- [Gestellte Aufgabe] Zitiere aus dem Artikel über das Frankfurter Verbot der Mahnwache alles von „Weil eine „inhaltliche“ bis hinunter zu „Tag gegen Homophobie.“, ohne ein Wort zu ändern.
*** Textauszug ***
Sie sind hier

Frankfurt verbietet Mahnwache für Naziopfer

Weil eine „inhaltliche Nähe zu den Blockupy-Protesten“ vermutet wurde, untersagte die Stadt Frankfurt (Main) die jährliche Mahnwache zum Gedenken an die verfolgten Homosexuellen im Dritten Reich. Ein verheerendes Signal am Internationalen Tag gegen Homophobie.

Von Roland Sieber
 
Am Dienstag erreichte ein 13-seitiges Schreiben der Stadt Frankfurt am Main den Arbeitskreis der Lesben und Schwulen in der SPD. Darin wird ein Verbot der jährlichen Mahnwache zum Gedenken an die verfolgten Homosexuellen mitgeteilt. Dieses wird mit einer inhaltlichen Nähe zu den „Blockupy-Protesten“ begründet. Dazu der Anmelder der Mahnwache, der SPD-Stadtverordnete Christian Heimpel: „Es ist für uns als Organisatoren der Mahnwache nicht hinnehmbar, dass das Ordnungsamt unsere Mahnwache, welche mittlerweile zum dritten Mal stattfinden soll, verboten hat. Wir wollen uns am Internationalen Tag gegen Homophobie im stillen Gedenken an die Opfer von Mord und Verfolgung erinnern. Die Mahnwache in Bezug zur Blockupy-Demo zu stellen ist schlichtweg Unsinn.“

Die Anmelder wollen heute Eilrechtsschutz beim Verwaltungsgericht Frankfurt gegen das Verbot der friedlichen Mahnwache beantragen und erhalten dabei Unterstützung von den Organisatoren von Blockupy. Auf Nachfrage erklärte Roman Denter, aus dem Koordinierungskreis von Attac Deutschland: „Mit dem Verbot einer Kranzniederlegung für die homosexuellen Opfer des Nazi-Regimes setzt sich die Stadt Frankfurt zurück in eine vordemokratische Tradition. Die entkernte Demokratie ohne soziale und politische Grundrechte wird in diesen Tagen in Frankfurt offenbart. Wir halten dagegen: Blockupy wird stattfinden. Wir werden das demokratische Recht auf Protest auf vor Gericht und auf der Straße durchsetzen.“ Das Presseteam von Blockupy kritisierte die Stadt Frankfurt wegen den Versammlungsverboten als „Grundrechtsfreie Zone“ und hält das Verbot einer friedlichen Mahnwache für einen Schlag ins Gesicht der Opfer.
*** Datensatzinhalt ***
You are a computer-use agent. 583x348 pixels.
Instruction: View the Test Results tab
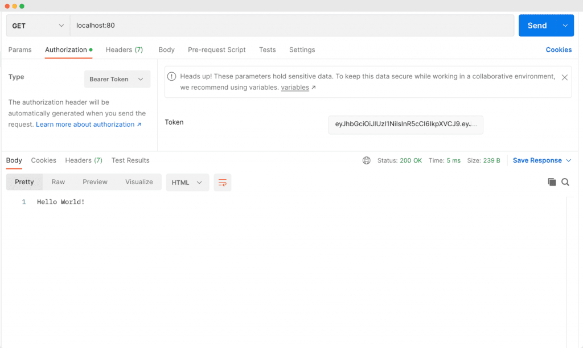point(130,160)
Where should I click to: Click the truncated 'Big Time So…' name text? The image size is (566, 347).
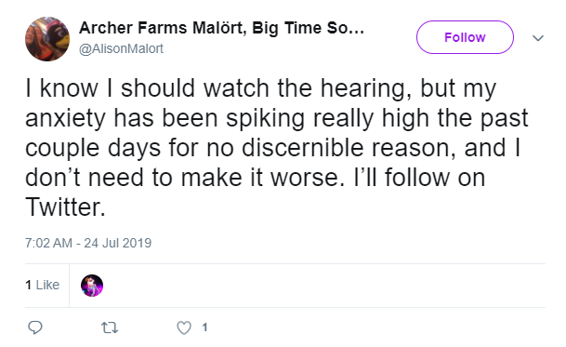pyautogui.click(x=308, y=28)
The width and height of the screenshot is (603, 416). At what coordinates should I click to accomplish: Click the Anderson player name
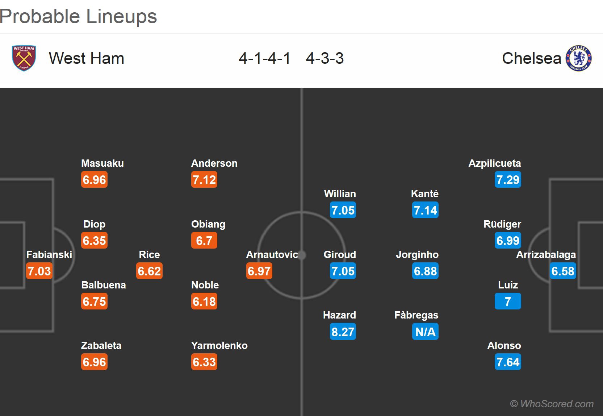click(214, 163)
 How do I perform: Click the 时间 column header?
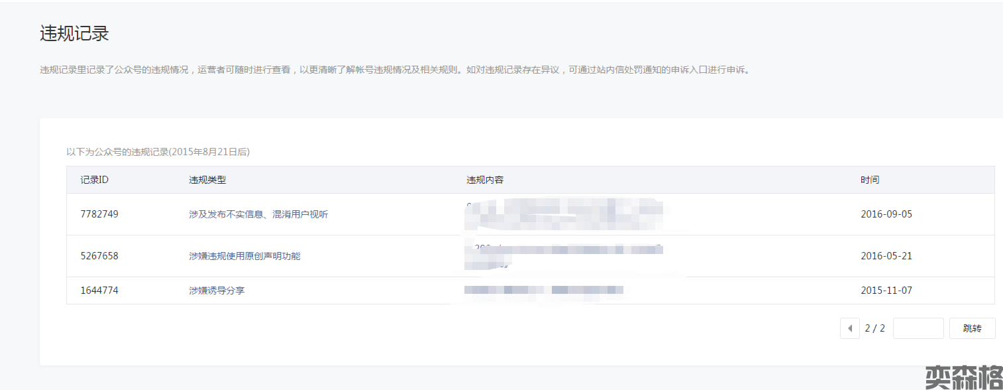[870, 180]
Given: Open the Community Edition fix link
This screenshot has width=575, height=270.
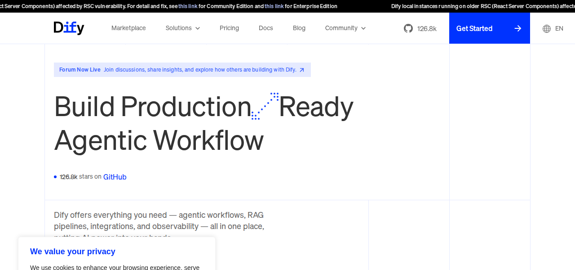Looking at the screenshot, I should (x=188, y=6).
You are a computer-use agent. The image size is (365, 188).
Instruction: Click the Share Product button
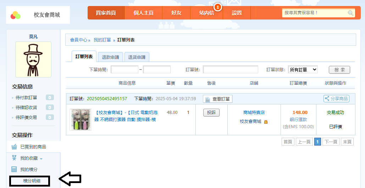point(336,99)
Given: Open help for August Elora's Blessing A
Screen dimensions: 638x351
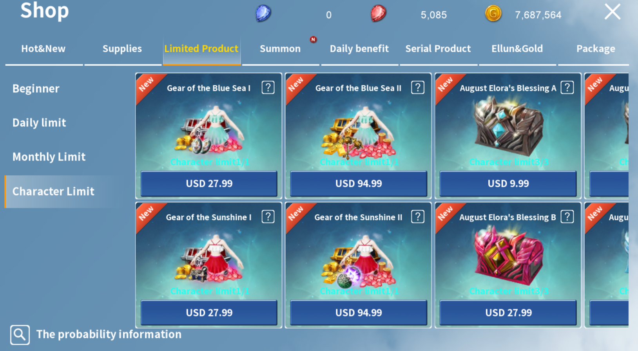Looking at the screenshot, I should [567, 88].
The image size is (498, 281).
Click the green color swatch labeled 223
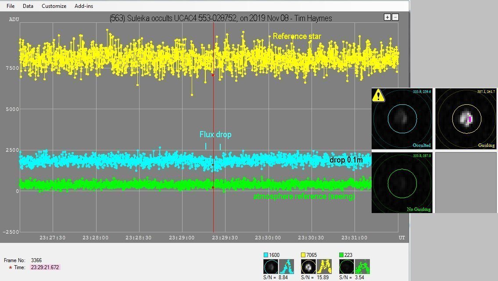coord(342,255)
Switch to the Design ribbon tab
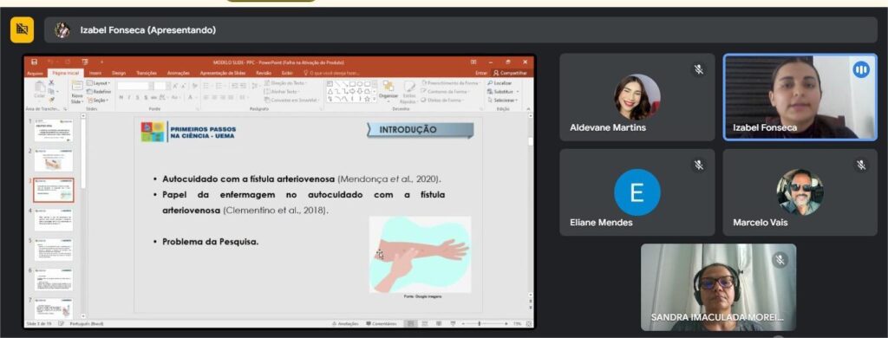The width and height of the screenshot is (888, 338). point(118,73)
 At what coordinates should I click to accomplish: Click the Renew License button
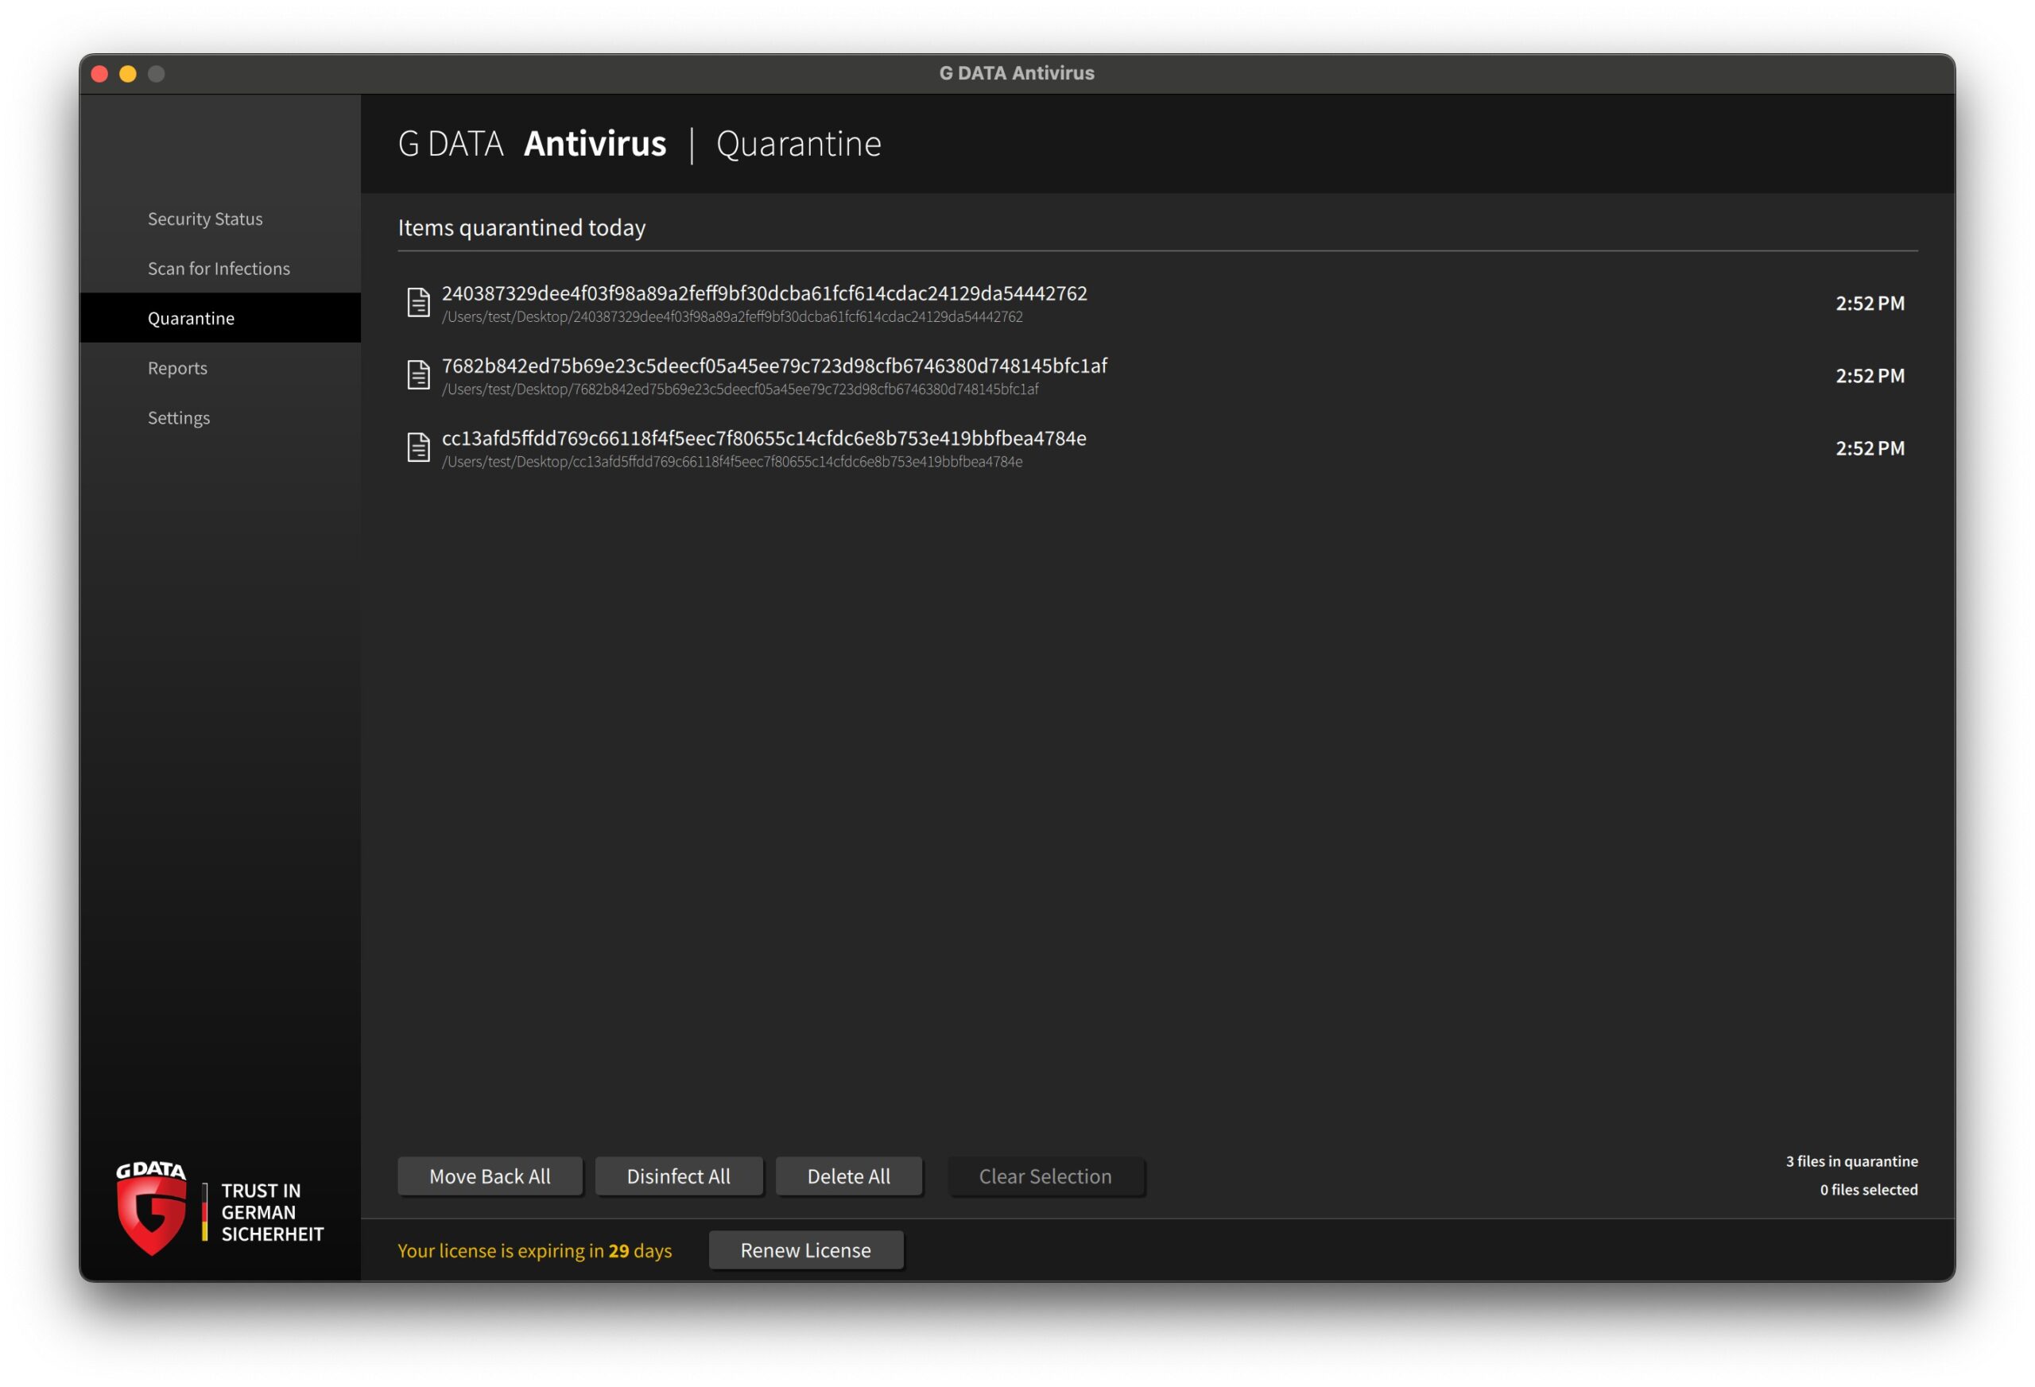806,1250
***
*** Datensatzinhalt ***
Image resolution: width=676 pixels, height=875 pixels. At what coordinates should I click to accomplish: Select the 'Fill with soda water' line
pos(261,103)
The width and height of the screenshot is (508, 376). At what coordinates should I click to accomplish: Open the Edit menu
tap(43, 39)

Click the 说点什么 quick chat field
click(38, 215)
***
- [Erledigte Aufgabe]
Weil eine „inhaltliche Nähe zu den Blockupy-Protesten“ vermutet wurde, untersagte die Stadt Frankfurt (Main) die jährliche Mahnwache zum Gedenken an die verfolgten Homosexuellen im Dritten Reich. Ein verheerendes Signal am Internationalen Tag gegen Homophobie.